Items:
====
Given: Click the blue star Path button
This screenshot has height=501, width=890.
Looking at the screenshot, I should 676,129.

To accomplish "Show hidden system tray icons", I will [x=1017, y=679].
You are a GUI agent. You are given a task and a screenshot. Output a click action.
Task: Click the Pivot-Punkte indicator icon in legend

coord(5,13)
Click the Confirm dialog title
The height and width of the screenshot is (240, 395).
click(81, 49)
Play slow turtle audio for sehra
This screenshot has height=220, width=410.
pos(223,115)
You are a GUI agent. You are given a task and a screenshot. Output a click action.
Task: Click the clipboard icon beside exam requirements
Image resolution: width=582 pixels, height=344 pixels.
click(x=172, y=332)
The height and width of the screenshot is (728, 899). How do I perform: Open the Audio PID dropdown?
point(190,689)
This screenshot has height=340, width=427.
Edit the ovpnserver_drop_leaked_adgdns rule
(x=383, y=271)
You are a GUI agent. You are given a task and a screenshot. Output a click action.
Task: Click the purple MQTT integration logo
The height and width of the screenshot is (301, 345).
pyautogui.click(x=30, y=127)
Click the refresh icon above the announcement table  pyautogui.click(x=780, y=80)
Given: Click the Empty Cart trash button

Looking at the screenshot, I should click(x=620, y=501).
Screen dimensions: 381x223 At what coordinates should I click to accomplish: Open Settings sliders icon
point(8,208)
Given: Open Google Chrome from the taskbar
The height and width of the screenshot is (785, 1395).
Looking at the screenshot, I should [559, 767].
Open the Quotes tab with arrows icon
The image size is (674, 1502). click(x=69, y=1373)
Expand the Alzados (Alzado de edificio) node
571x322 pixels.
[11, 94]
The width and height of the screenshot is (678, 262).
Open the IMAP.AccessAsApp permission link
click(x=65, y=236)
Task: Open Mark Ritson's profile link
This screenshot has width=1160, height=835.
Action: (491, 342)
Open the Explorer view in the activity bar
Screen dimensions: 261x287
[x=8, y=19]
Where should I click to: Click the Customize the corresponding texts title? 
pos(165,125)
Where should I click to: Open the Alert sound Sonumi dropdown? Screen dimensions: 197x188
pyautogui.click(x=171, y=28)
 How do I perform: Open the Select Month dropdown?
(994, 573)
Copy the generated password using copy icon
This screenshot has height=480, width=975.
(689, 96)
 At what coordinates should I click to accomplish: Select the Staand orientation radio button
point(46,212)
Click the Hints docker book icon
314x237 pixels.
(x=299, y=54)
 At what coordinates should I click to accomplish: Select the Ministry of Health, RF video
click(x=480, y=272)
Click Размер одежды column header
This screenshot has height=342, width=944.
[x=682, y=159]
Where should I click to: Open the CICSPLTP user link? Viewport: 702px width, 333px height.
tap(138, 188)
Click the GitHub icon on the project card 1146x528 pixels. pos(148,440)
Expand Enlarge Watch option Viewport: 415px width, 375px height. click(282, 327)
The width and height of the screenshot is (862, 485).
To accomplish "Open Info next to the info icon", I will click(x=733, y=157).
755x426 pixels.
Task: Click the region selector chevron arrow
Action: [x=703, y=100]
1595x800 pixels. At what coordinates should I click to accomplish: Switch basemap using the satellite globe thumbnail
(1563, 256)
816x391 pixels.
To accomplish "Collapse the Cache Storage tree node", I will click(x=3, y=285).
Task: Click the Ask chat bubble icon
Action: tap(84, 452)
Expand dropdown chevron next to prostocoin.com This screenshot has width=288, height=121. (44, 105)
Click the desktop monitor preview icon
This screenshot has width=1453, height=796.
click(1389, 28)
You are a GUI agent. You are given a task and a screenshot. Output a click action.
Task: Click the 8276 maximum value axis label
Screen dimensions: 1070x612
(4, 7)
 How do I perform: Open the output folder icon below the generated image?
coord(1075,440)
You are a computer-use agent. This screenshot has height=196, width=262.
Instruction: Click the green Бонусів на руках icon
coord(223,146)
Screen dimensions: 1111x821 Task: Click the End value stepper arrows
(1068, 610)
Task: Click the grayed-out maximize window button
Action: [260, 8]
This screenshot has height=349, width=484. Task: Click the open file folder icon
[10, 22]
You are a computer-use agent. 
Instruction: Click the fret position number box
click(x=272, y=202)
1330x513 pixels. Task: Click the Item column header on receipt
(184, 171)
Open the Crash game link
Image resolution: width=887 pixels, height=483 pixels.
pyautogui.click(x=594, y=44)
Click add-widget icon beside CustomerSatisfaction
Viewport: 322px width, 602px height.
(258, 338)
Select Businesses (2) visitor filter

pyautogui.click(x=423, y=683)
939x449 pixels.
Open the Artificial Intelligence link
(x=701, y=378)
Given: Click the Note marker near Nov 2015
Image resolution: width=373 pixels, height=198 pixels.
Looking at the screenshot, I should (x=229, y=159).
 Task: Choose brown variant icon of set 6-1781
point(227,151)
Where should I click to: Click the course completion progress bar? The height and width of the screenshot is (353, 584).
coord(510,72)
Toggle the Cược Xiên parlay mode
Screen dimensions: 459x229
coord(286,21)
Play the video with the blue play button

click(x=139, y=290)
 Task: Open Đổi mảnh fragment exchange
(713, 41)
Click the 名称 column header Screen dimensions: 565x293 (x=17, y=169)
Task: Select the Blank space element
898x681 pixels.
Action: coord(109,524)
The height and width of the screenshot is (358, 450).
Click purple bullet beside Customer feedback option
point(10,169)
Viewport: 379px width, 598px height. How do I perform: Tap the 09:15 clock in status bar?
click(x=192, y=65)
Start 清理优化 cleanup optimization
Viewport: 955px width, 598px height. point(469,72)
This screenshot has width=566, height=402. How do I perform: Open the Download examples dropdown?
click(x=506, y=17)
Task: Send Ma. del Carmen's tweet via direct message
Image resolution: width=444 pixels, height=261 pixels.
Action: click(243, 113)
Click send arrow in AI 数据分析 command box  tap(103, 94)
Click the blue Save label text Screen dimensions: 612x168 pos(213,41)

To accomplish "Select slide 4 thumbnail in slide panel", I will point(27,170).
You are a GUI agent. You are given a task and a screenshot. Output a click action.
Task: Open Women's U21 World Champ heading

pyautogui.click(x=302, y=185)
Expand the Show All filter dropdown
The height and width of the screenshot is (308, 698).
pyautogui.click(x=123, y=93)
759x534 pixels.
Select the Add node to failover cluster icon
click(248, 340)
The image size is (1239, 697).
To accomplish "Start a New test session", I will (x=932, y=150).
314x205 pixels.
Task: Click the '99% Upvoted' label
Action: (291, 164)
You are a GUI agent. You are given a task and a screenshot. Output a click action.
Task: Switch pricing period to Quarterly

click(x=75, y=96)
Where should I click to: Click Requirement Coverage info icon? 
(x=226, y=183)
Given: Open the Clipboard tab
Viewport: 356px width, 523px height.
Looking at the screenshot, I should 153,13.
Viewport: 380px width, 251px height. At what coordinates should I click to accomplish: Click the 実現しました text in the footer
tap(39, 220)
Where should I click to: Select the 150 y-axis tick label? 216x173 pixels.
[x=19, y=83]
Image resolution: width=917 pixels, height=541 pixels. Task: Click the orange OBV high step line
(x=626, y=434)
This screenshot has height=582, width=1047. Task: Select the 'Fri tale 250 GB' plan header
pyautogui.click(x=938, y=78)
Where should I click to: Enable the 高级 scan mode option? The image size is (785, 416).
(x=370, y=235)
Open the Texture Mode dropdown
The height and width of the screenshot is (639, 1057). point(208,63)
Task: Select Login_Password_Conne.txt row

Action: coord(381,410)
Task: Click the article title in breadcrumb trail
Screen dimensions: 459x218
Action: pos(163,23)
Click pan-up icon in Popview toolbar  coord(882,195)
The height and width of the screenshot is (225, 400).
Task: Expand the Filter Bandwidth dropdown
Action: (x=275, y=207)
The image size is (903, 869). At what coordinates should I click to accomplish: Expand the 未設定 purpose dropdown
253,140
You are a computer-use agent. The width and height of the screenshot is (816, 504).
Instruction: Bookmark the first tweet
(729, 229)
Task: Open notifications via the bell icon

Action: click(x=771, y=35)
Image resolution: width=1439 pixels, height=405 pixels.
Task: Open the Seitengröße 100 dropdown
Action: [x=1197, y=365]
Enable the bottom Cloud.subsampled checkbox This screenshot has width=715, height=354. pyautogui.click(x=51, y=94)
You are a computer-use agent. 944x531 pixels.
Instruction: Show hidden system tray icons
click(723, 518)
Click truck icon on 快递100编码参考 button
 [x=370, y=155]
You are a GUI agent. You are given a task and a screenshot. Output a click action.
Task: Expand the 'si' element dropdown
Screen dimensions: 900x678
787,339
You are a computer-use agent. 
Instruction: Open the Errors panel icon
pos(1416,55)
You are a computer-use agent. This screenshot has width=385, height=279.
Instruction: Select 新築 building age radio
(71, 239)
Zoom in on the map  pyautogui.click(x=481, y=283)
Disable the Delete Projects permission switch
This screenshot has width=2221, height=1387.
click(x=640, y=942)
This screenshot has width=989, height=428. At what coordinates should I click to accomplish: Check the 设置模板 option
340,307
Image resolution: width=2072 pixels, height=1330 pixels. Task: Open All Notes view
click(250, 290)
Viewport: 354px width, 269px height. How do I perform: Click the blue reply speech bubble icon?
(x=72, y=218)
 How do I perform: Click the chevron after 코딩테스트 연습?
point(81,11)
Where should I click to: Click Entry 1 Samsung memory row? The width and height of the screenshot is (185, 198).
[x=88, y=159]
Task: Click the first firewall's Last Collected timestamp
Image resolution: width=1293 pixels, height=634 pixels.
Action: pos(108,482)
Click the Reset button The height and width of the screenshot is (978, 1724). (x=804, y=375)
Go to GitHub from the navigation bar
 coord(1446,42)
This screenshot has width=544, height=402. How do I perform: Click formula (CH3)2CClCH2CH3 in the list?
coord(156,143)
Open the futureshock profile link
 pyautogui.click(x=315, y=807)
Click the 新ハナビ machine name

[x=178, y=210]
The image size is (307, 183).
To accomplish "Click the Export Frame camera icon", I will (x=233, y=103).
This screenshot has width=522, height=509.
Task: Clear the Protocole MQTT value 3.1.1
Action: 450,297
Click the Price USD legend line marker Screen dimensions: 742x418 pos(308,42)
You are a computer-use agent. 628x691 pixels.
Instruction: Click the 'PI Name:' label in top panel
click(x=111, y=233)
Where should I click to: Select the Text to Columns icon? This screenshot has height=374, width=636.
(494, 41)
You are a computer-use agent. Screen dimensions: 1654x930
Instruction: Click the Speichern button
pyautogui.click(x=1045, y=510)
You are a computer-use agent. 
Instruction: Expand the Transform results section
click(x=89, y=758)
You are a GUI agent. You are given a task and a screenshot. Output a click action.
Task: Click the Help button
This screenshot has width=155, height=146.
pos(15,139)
====
Return verbatim the lines from the one containing "The image size is (307, 183)." through the one containing "Click the Price", with both of those lines included.

The image size is (307, 183).
To accomplish "Click the Export Frame camera icon", I will (x=233, y=103).
This screenshot has width=522, height=509.
Task: Clear the Protocole MQTT value 3.1.1
Action: 450,297
Click the Price USD legend line marker Screen dimensions: 742x418 pos(308,42)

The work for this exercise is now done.